Shades of Cactus FlowersBruce Percy at The Art of Adventure Photography mentioned he’s an emotional photographer–allows his gut feelings to guide him without consciously trying to plan and control his photo making. He makes this statement in a discussion on taking portraits and how he relates to the chosen subjects. Bruce also asked what approach others have.

That got me to thinking about how I approach making photos in general. When visiting a location I do pre-planning to insure I have what I believe will be the right lens, filters and accessories however once on site my perceptions and feelings of the moment rule. If I’m not sure what the location will be (first visit) I’ll bring a general purpose zoom and perhaps a medium/short prime lens.

When shooting, I often feel I’m in a sort of trance with my awareness tightly focused on my interest and my efforts to capture those feelings with my camera.

I often loose awareness of my surroundings outside my subject and if I happen to be with someone I have to mentally force myself to check-in every once in a while. I’ve also try and keep checked-in if I’m shooting near traffic or other dangerous surroundings–I easily understand how photographers can step in front of a car or off a cliff.

So I guess I’m an emotional photographer as well.

Back to the question of approaching people about portraits–it’s a struggle for me to approach people as I’m reserved until I know someone. The only golden rule I follow is to ask politely and to honor their right to say no (or yes). I believe I’m good at reading people and could picked up if there were any uncomfortable feelings about being photographed.

3 Comments

  1. I guess I’m one of those emotional or gut photogs. I can realty get lost in a place with the view finder as my only window and yes, I would be one who steps into the traffic. Approaching people on the street has been both comfortable and uncomfortable, even frieghtening at times.
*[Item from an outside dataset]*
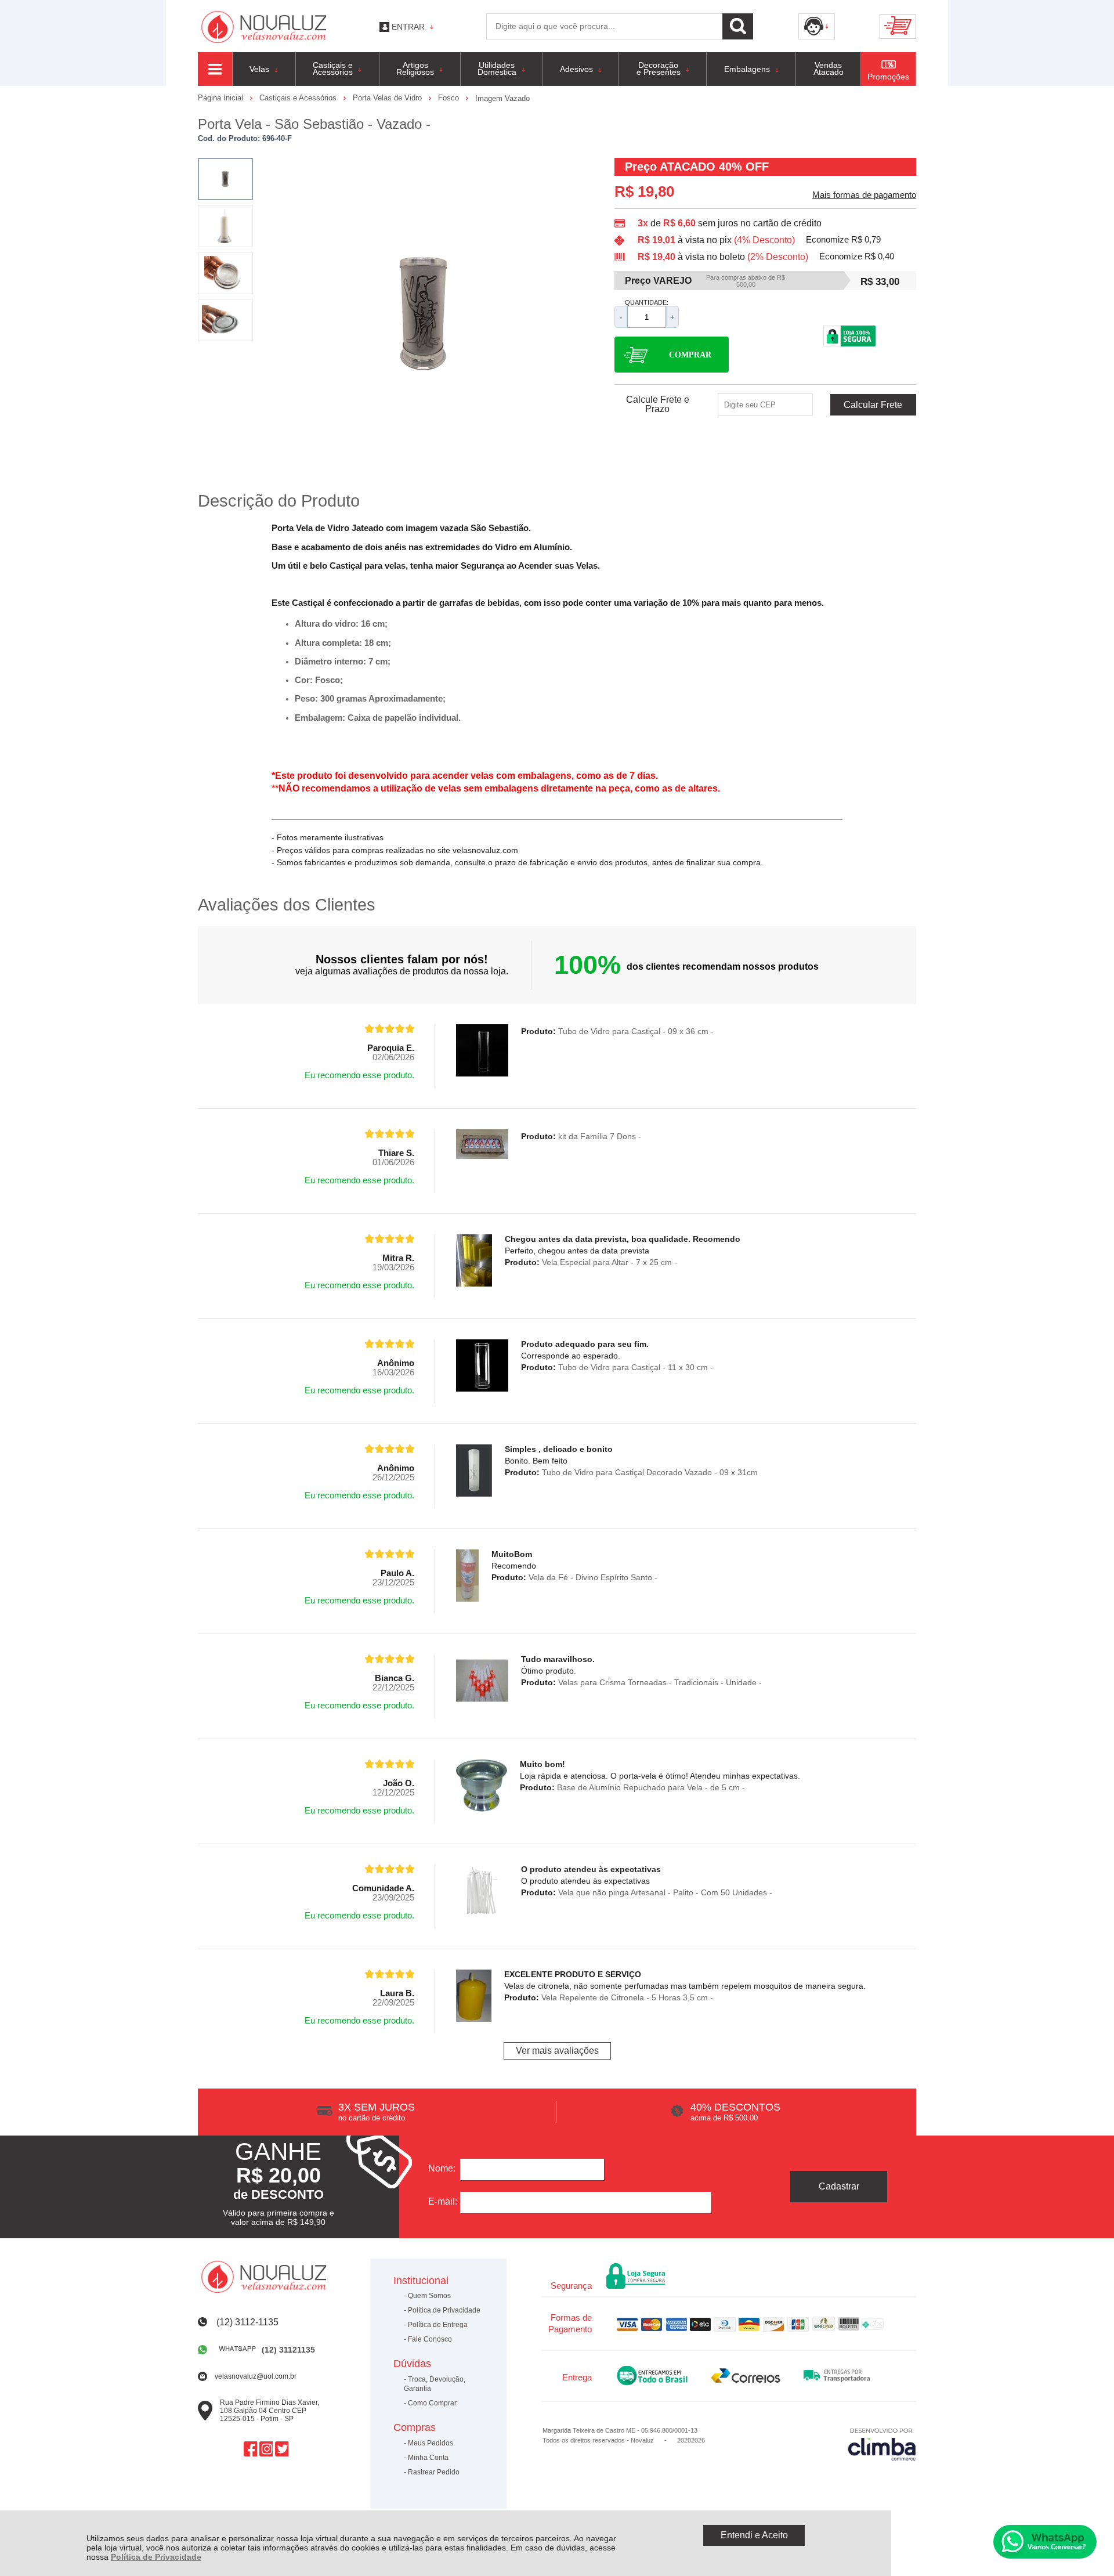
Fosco (449, 97)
I resonate completely with your last paragraph. However, we may feel comfortable approaching different people and different situations. We will not create an image if we do not attempt it. My fears that hold me back, are the voices of my doubt.

  2. I don’t feel so lonely now! I have long been grateful that my husband so often goes on photo walks with me. Without his oversight, I am exactly the type to step off the edge of something, or wander too close to something I should give a wide berth.